Have you ever found yourself trying to put the kettle into the fridge, thinking that you were actually replacing the milk? Perhaps you even noticed the kettle wouldn’t fit before you realised why, and so tried to jam the thing in harder? Psychologists call this an ‘action slip’ (the classic book on this is The Psychology of Everyday Things by Donald Norman). Another example of an action slip would be taking off the lid of a can and throwing the can away.

The essence of the action slip is doing the right thing at the wrong time. The mental mechanism that underlies it the same that a fencer, boxer or bowler tries to exploit: training their opponent into a particular response, and then taking advantage of the resulting blindspot to land a successful attack. The loser becomes conditioned to a skilled, comfortable pattern and doesn’t notice they are trying to apply it in the wrong situation.

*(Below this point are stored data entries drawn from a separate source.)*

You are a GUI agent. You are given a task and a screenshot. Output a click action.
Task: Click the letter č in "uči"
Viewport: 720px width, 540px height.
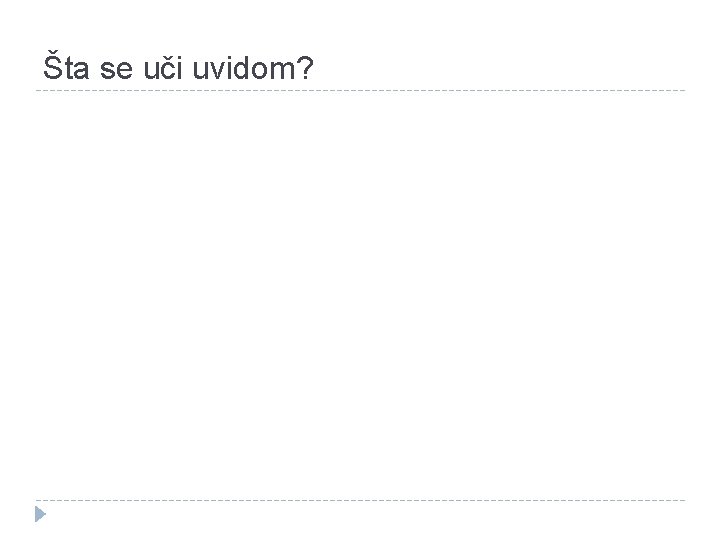click(169, 68)
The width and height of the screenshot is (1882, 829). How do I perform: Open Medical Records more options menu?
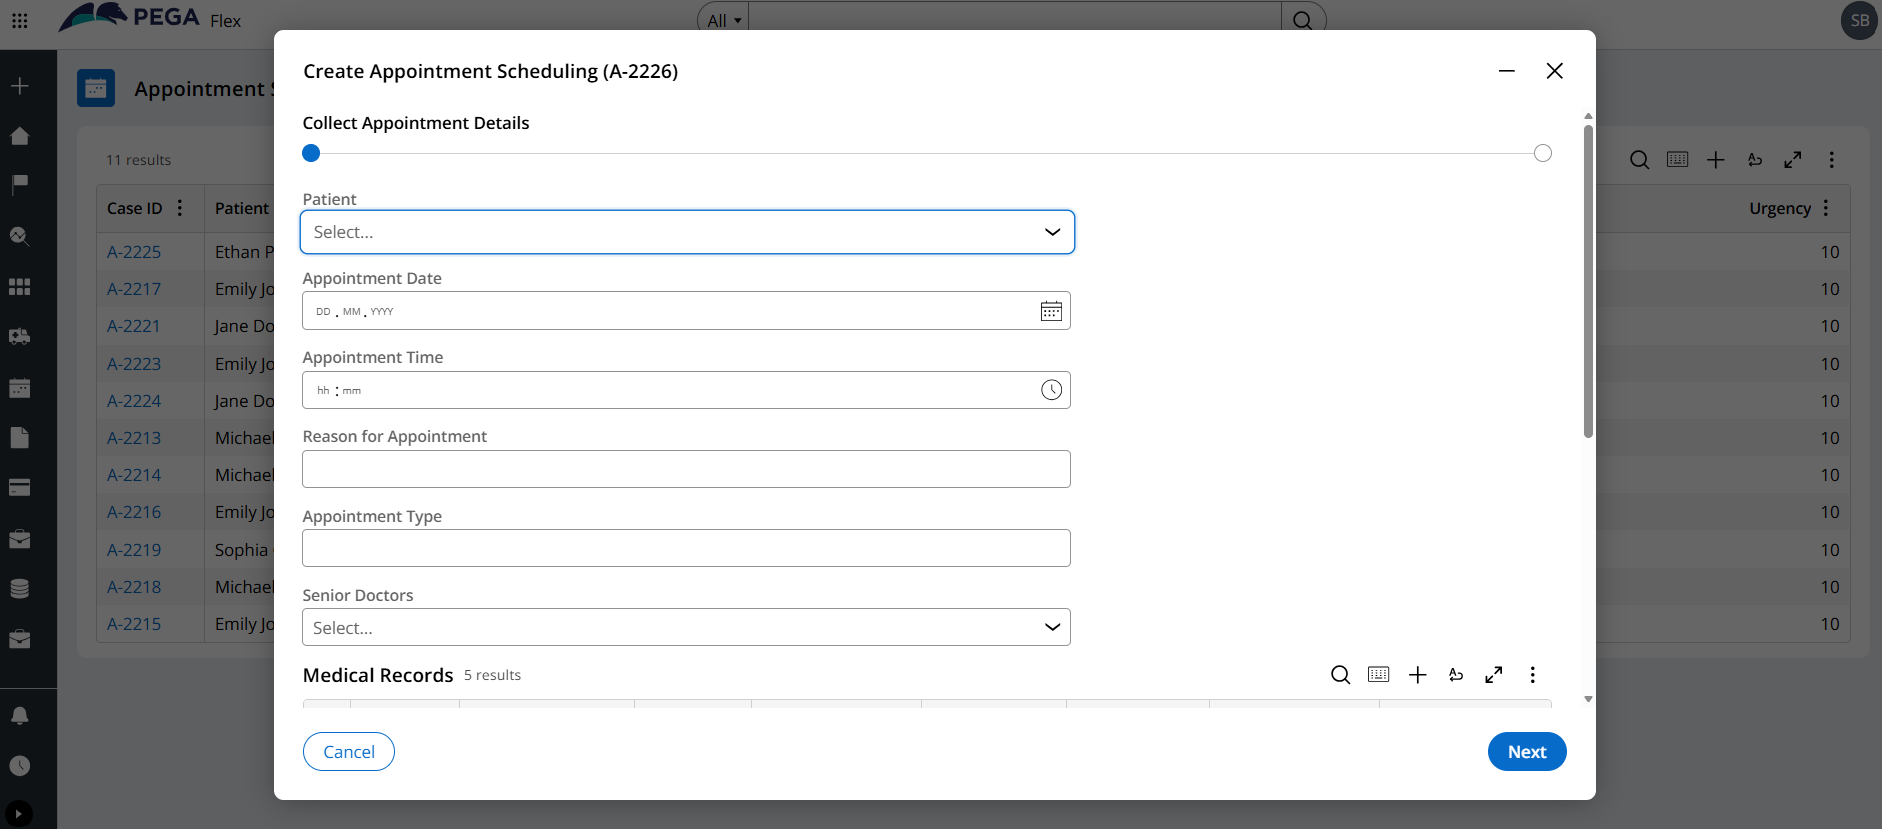tap(1532, 675)
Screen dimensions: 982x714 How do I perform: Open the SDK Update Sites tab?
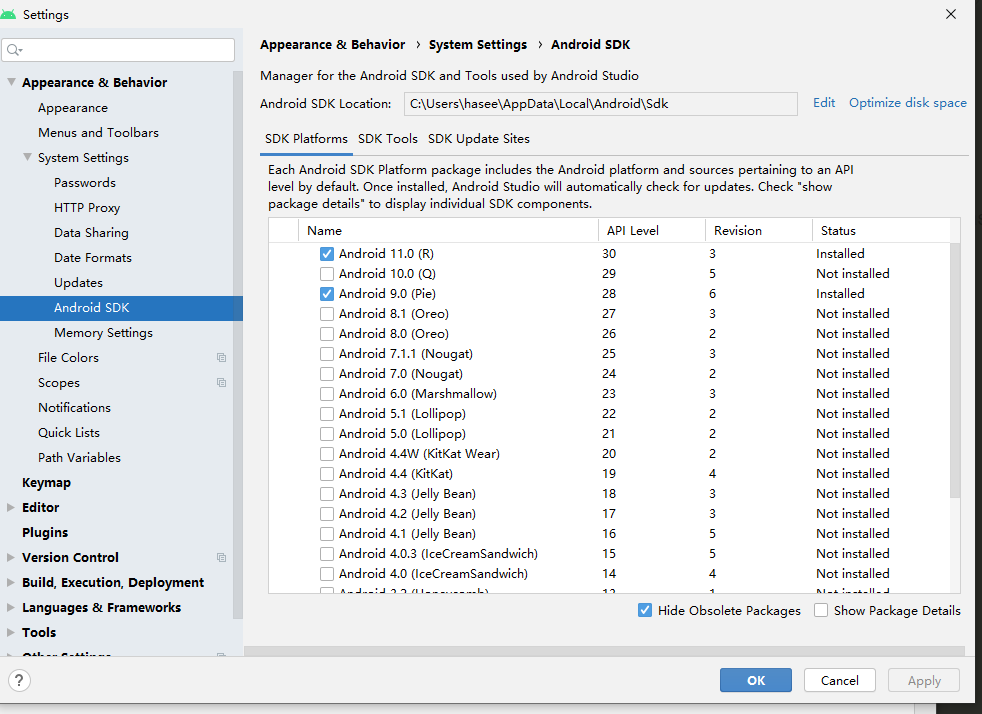click(481, 139)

Here are some examples of analogous problems in business:

  • Relying solely on continuous improvement to the detriment of innovation: highly competent, results-oriented managers drive their operations to be better and better at delivering something while failing to notice that people are getting less and less interested in buying it (e.g. As great a company as Texas Instruments, who used their huge volume to benefit from the ‘experience curve’ and became the market leader in lowest-cost, basic calculators, were completely blindsided by HP and Sharp who introduced feature-packed devices costing consumers an unnoticeable few dollars more).
  • Trying to repeat past successes that are well past their sell by date: Jaguar based the visual design of the S-type on the classic Mark II, ending up with something that looked nice (if too much like the similarly-inspired Rover 75), but was outclassed in the eyes of many by a dazzling modern Mercedes or BMW. Happily new Jags look fantastic.
  • Not noticing that one’s power base has eroded: Staff departments such as HR and IT get used to dictating the way the rest of a company deals with them, rigidly repeat bureaucratic procedures until they find themselves being outsourced.
  • Relying on outdated cultural assumptions: Many in the traditional professions who grew up during the deferential post-WW2 period have been slow to recognise that 21st century clients are neither intimidated nor impressed by status or professional trappings and have no compunction about shopping around and negotiating hard on fees.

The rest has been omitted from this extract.